Let’s start with a little bit of math. A DSGE can be written as a system of dynamic equations – either a system of difference equations in discrete time or a system of differential equations in continuous time. In continuous time, the model in a deterministic setup is summarized by the following matrix equation:
X’(t)=AX(t)
Where X is the vector of variables of size n, X’ is the time derivative of X and A is an n*n matrix that is independent of time. And a set of initial conditions that describes where the system starts
Y(0)=Y0
Where Y is a subvector of X: X=(Y Z)’.
Example: the neoclassical growth model
It features capital, K, and consumption, C, as variables. X=(K C)’ where K(0)=K0 is the predetermined variable of the system. Consumption which is not predetermined is called the jump variable. The linearized model is described by:
K’=aK– b C
C’=ρ C
So that it can be written as X’(t)=A X(t). The system runs from 0 to infinity.
The solution to such a system involves eigendecomposing A. The details of it can be found either here (a good treatment done by Moll) or here (by Sims if the reader looks for something more technical).
A differential equation without boundary condition admits an infinite number of solutions. Therefore, for each dynamic equation, we need a boundary condition or a stability condition. Either one needs an initial condition – this is what the predetermined variables, Y, such as capital, have – or a stability condition that imposes that the variable goes back to its steady-state. All jump variables get impose such a stability condition.
These conditions most of the time imply that the equilibrium path is determinate, i.e. unique and stable. They will force the vector of variables X to lie on the saddle path of the system, the only path that is compatible with convergence back to the steady-state. There are many other paths but all of them are divergent or explosive[1].
I would like to stress three important points. One is about the justification of the stability conditions. The second is about the justification of the uniqueness requirement. The third is about the economic intuition underlying such a solution concept.
1) The justification of the stability conditions are twofold.
The first justifications stem from the economic model itself. In many instances, stability conditions look like “natural” conditions given the specification of the model: the transversality condition for the capital stock for example prevents any upward explosion of capital and the non-negativity constraint prevents any downward explosion. However in most instances stability conditions are stronger than the requirements of the model. For example in the previous model, the transversality condition does impose that the rate of growth capital be smaller than some constant but not that it cannot explode upward. In some other instances, there are even nothing in the model that may look like a stability condition. Still we impose the stability of the solution.
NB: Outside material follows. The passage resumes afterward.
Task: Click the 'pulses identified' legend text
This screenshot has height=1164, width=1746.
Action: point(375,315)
The second justification is much more realistic and simple although scientifically less sound: economists like stable solutions because the actual macroeconomic system has never exploded (not yet at least). That is we restrict a priori the set of solutions not because the model we have in mind would necessarily require it but because the match with reality requires it.
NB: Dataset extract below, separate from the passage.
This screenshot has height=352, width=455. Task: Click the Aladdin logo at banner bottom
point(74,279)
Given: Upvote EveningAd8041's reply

2) The justification of uniqueness is a little more subtle and less robust to criticism. The main justification is purely utilitarian: if a model generates multiple equilibria, we – economists – cannot say anything sensible about the implications of a given policy in a given model. If we want to say something, we need uniqueness. Fortunately, most model spontaneously generate a unique equilibrium path.
3) The economic intuition behind the stability condition and the uniqueness of the saddle path is at the same time fascinating for its depth and worrying for the weakness of the solution’s robustness.
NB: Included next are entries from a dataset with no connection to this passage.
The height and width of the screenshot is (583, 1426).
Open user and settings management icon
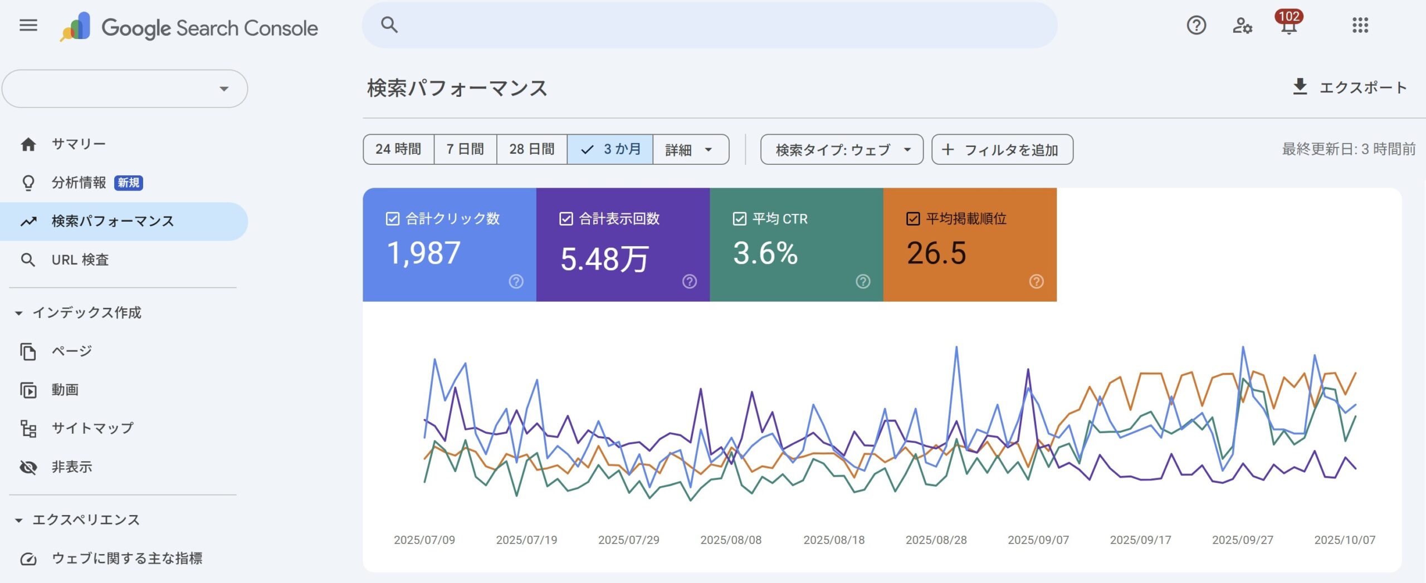click(x=1242, y=26)

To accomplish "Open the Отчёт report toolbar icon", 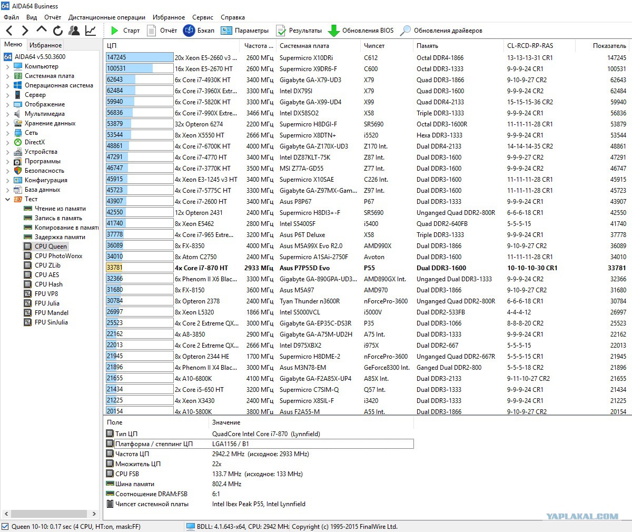I will coord(152,31).
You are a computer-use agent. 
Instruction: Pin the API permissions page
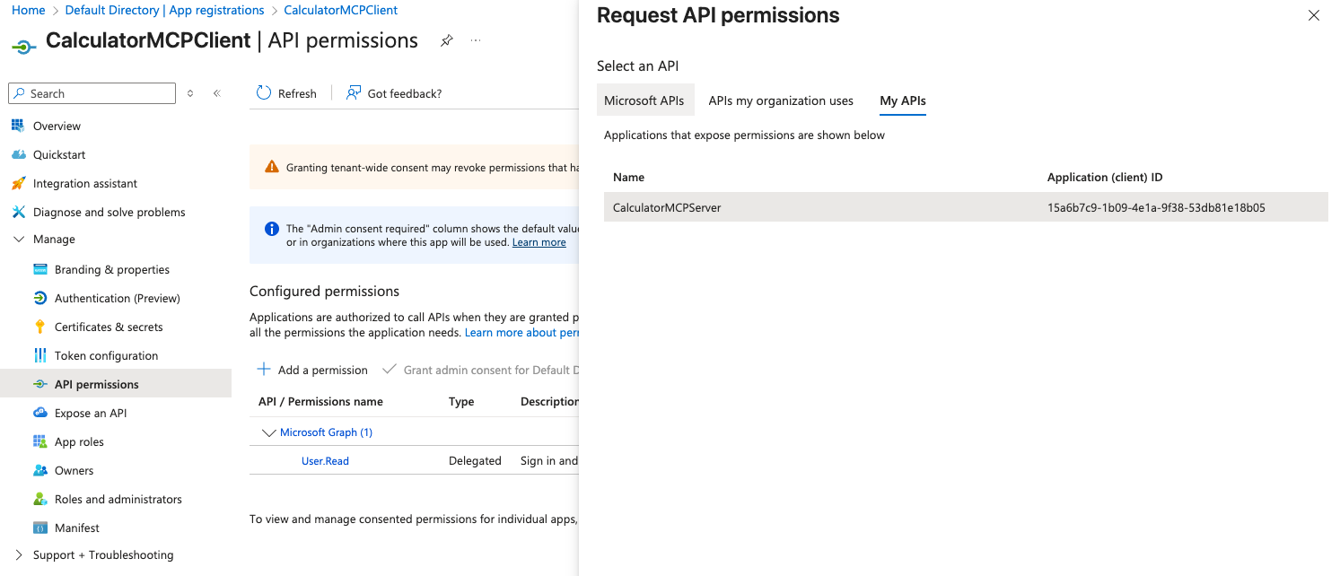point(446,41)
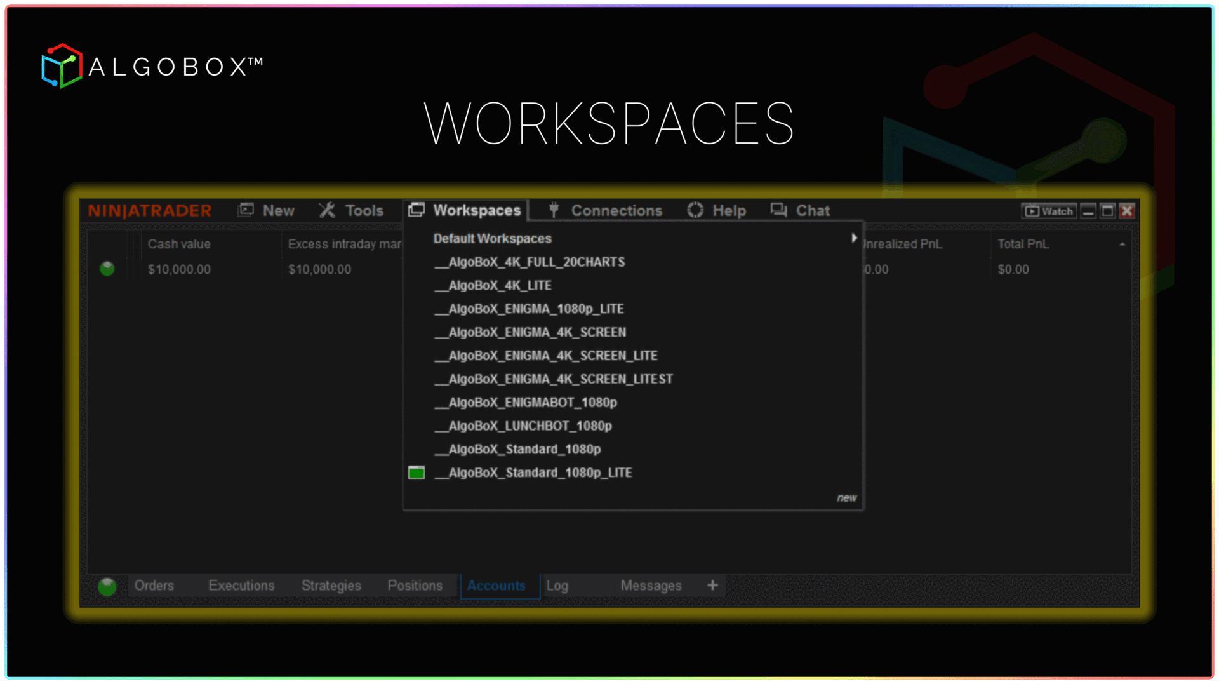The width and height of the screenshot is (1219, 684).
Task: Click the Watch button
Action: point(1049,211)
The reason why the economy jumps onto the saddle-path from the beginning of time until the end and cannot walk away from it is because the rational agents that populate the economy form rational expectations, so that they know the model and can perfectly forecast what is going to happen in a far remote future for any starting point of the economy. Consequently, should the economic system be away from its saddle path, the forward-looking rational agent would see that the path is divergent and would eventually violate the stability conditions, which contradicts the conditions of the model. Therefore the agent will refuse to sit on such a path. The only path on which the agent would accept to sit is one that he expects to converge to the steady-state. That’s crazy, isn’t it?
That’s rational expectations combined with stability requirement in DSGE models.
[1] Although beyond the scope of this post, there are important instances in which the stability conditions are not enough to get uniqueness of the saddle path. Such case are called “indeterminate”. We assume here that uniqueness is not an issue.